#### Excerpt provided ####
The film was shot at Kraków-Częstochowa Upland near Częstochowa; Olsztyn castle; Wrocław, Poland.

==Release==
The film was released in Poland uncut at 182 minutes, but it was shortened for release in the US and UK to 147 minutes and 125 minutes, respectively. Though an underground favorite, the film faced idiosyncratic distribution, particularly in the United States. At one point the American rights to the film were owned by a butcher in Chicago who had only a few prints. By the 1990s there was only one known subtitled print in the entire world and it was found to be incomplete.

Jerry Garcia became interested in the film when he saw it in 1966 at the Cento Cedar in San Francisco. In the 1990s, Garcia offered archivist Edith Kramer $6,000 to help find and restore a subtitled print of the film. Kramer purchased the film from Parisian distributor Koukou Chanska, but soon realized that it was incomplete. Garcia died the day after the print arrived from France. With Garcia out of the picture and the existence of any definitive print uncertain, Martin Scorsese stepped in, spending $36,000 to locate, restore, and subtitle Wojciech Has's personal print. The restored film, re-released in 2001, is commercially available in VHS and DVD formats.
#### Information shown ####
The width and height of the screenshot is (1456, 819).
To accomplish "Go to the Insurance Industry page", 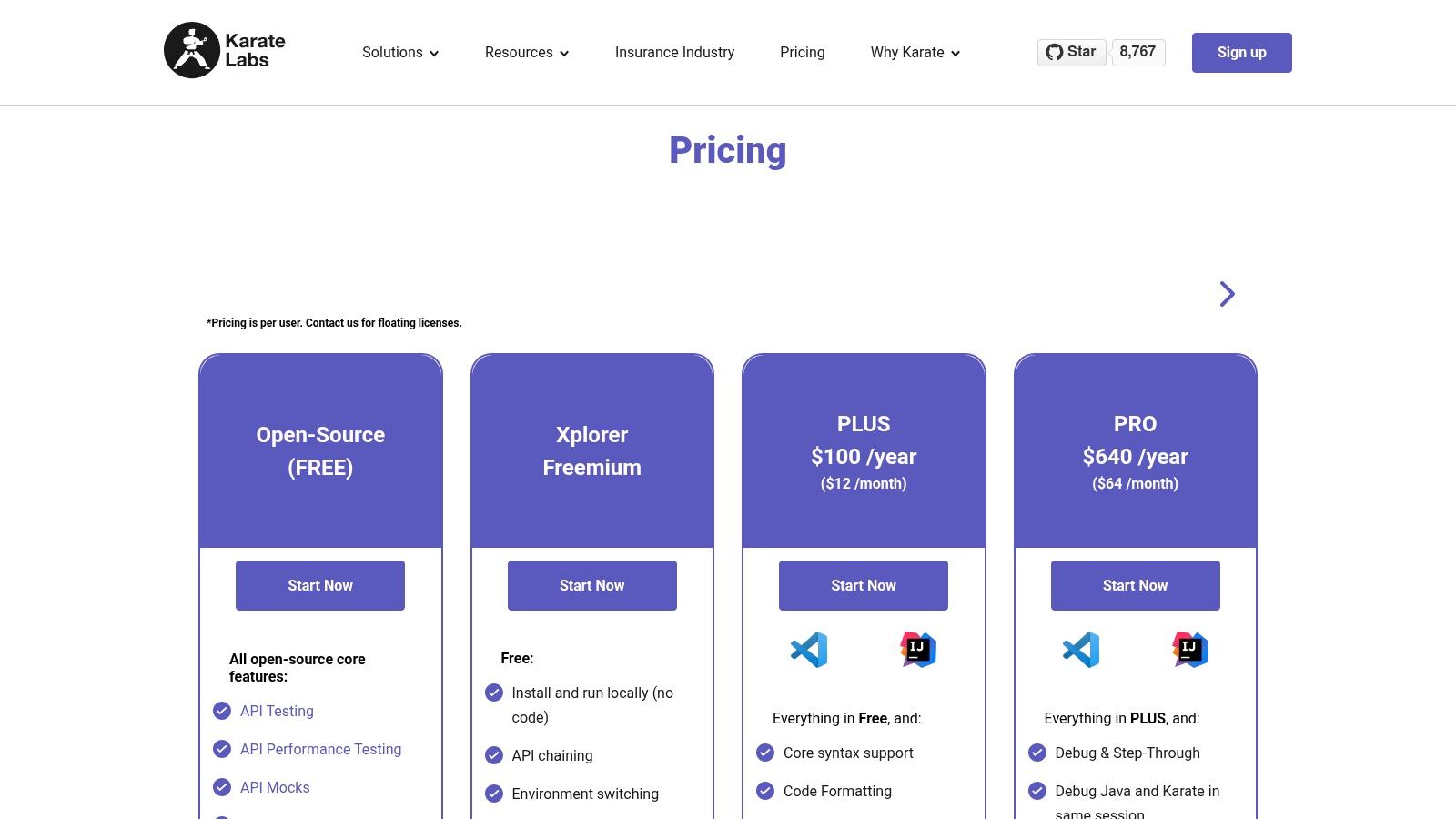I will [674, 53].
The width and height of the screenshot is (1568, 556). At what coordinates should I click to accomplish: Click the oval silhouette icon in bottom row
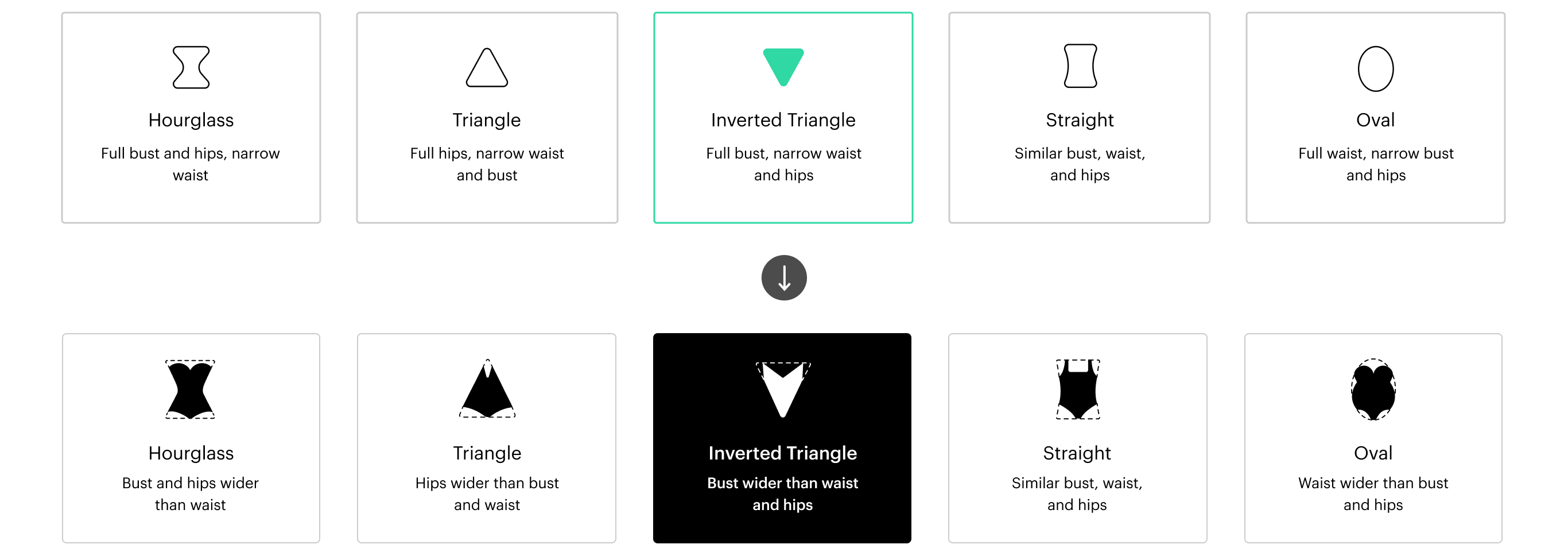(1373, 389)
####
● **Using the information**:
1. Say whether each statement below agrees with the excerpt on the film's release, answering yes or no and quoting the deciding words of that excerpt: (a) The version released in the United States ran 147 minutes. (b) Jerry Garcia first saw the film in Chicago in 1966. (c) Martin Scorsese spent $6,000 to restore Wojciech Has's personal print.
2. Transcribe part of the excerpt on the film's release, beginning at the words "Jerry Garcia became" and stopping after the words "and DVD formats.".

● **Answers for the exercise**:
1.
(a) Yes: "shortened for release in the US and UK to 147 minutes and 125 minutes, respectively."
(b) No: "he saw it in 1966 at the Cento Cedar in San Francisco."
(c) No: "spending $36,000 to locate, restore, and subtitle Wojciech Has's personal print."

2.
Jerry Garcia became interested in the film when he saw it in 1966 at the Cento Cedar in San Francisco. In the 1990s, Garcia offered archivist Edith Kramer $6,000 to help find and restore a subtitled print of the film. Kramer purchased the film from Parisian distributor Koukou Chanska, but soon realized that it was incomplete. Garcia died the day after the print arrived from France. With Garcia out of the picture and the existence of any definitive print uncertain, Martin Scorsese stepped in, spending $36,000 to locate, restore, and subtitle Wojciech Has's personal print. The restored film, re-released in 2001, is commercially available in VHS and DVD formats.